White House Blocked C.D.C. Order to Keep Cruise Ships Docked

Dr. Stephen Ostroff, a former acting commissioner of the F.D.A., who serves on the Healthy Sail group, said they have recommended that cruise passengers be tested before arriving at the ship, and then again before boarding.

“The one thing that you want to make sure of is that the virus doesn’t get on there in the first place,” Dr. Ostroff said.

Dr. Ostroff acknowledged that passengers who are exposed to the virus en route to the ship would not necessarily test positive, but could be infectious. He also said that the group’s other recommendations, such as allowing fewer passengers, enforcing mask wearing and installing improved air filtration systems, aim to limit the spread of the virus on a ship should an infected passenger board.

Brian Morgenstern, the White House deputy press secretary, denied that the administration’s cruise ship plans were politically motivated. “The president, the vice president and the task force follow the science and data to implement policies that protect the public health and also facilitate the safe reopening of our country,” he said.

Dr. Redfield is in a precarious position after weeks of public confrontations with the White House.

On Friday, he told a colleague that he was concerned that Dr. Scott W. Atlas, one of Mr.
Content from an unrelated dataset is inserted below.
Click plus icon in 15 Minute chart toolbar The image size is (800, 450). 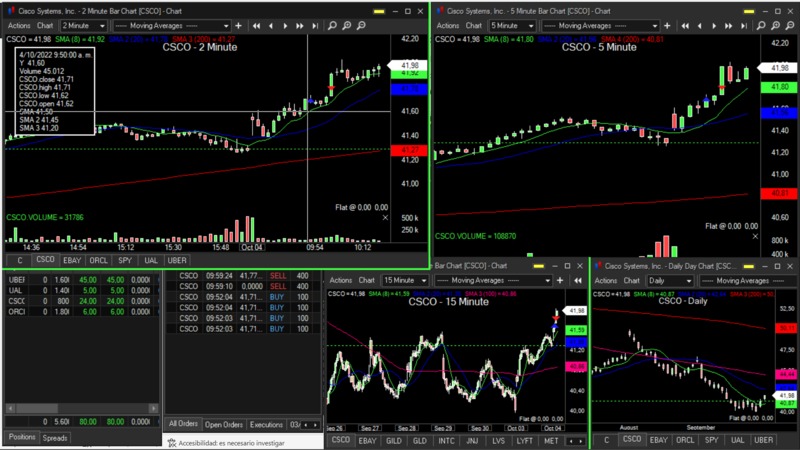pyautogui.click(x=561, y=281)
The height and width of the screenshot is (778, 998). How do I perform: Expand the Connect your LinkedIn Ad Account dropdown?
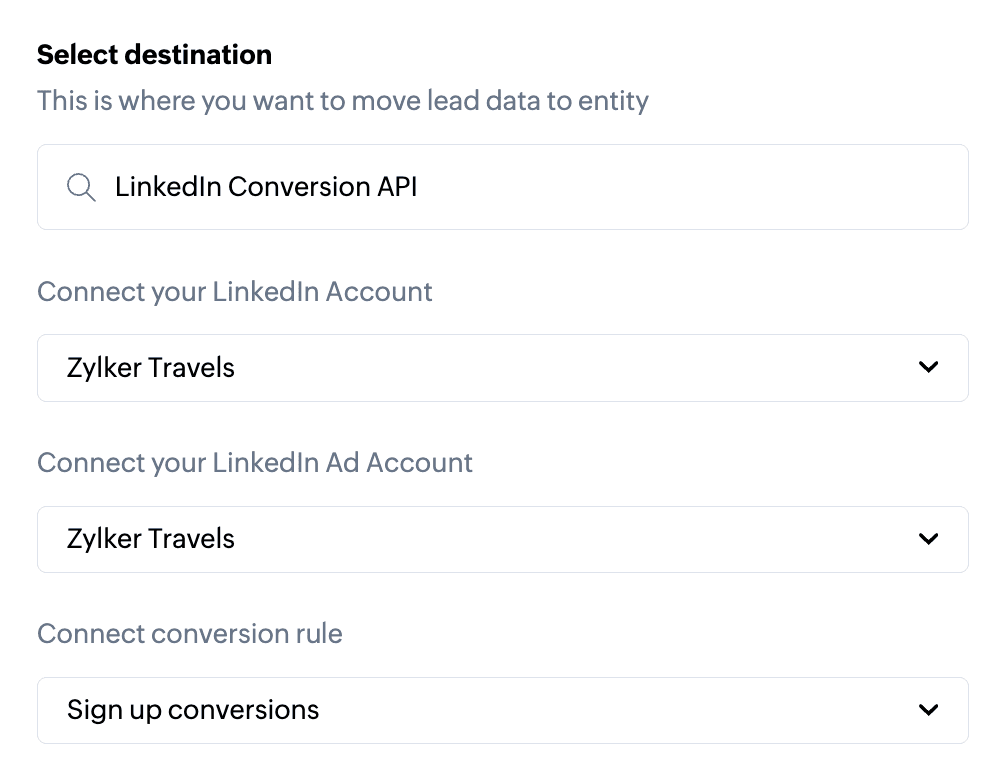tap(502, 539)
Trump’s top coronavirus advisers, was providing the president with misleading information, according to an NBC reporter who overheard Dr. Redfield’s telephone conversation on a commercial airplane.
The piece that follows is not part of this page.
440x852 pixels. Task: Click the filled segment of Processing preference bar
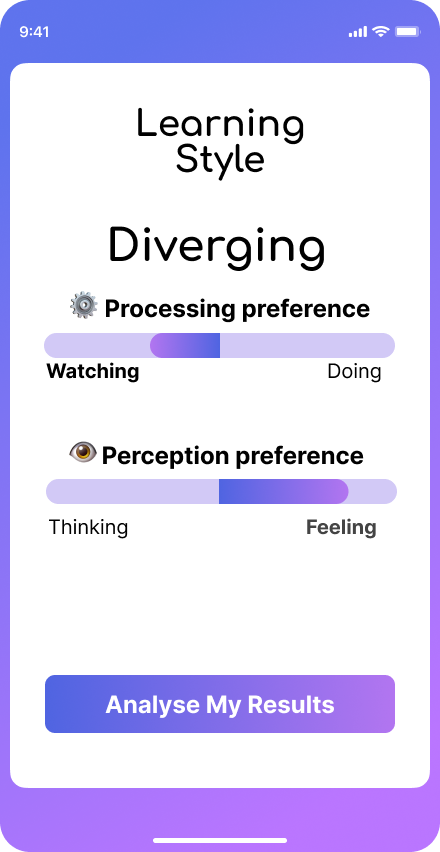click(x=185, y=346)
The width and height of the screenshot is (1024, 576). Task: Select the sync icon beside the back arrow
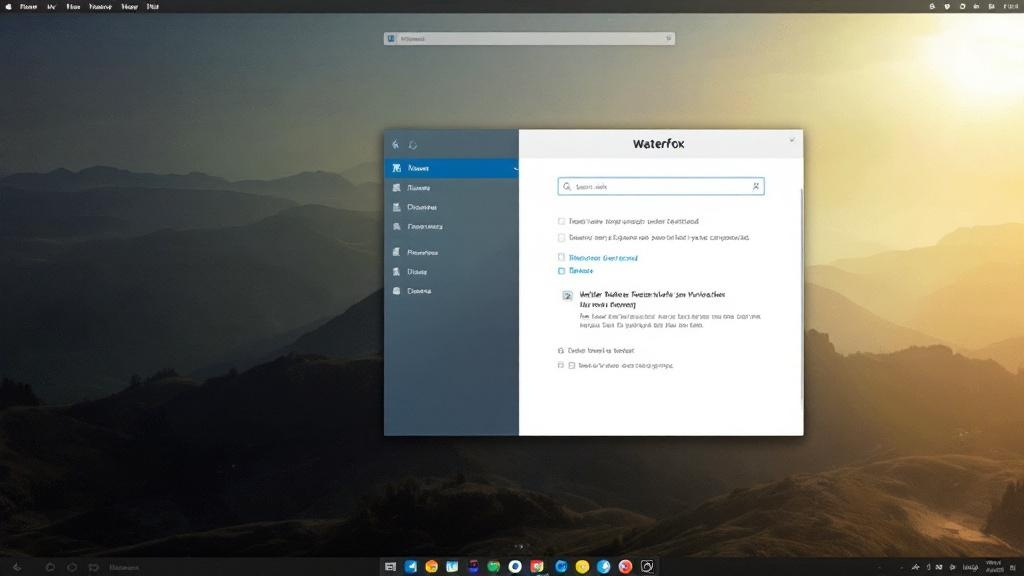pyautogui.click(x=412, y=144)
The incident followed Mr. Trump’s rebuke of the director earlier this month, after Dr. Redfield testified at a Senate hearing that a vaccine would not be widely available until the middle of next year and that masks were perhaps even more important than a vaccine for curbing the spread of the virus. Mr. Trump told reporters later that day that he believed the director had “made a mistake.” A vaccine would go “to the general public immediately,” the president claimed, and “under no circumstance will it be as late as the doctor said.”
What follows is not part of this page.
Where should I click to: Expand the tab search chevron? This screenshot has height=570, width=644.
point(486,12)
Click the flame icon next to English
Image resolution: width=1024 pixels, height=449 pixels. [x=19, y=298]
The C.D.C. under Dr. Redfield’s leadership has received harsh criticism from scientists about its handling of the of the pandemic, beginning with its botched rollout of testing kits last spring. This month, The New York Times reported that political appointees in the health department had pushed through C.D.C. guidelines — despite objections from the agency’s own scientists — saying that people without symptoms did not need to be tested for the coronavirus, even if they had close contact with an infected person. The agency then updated these guidelines to recommend testing, in line with public health experts.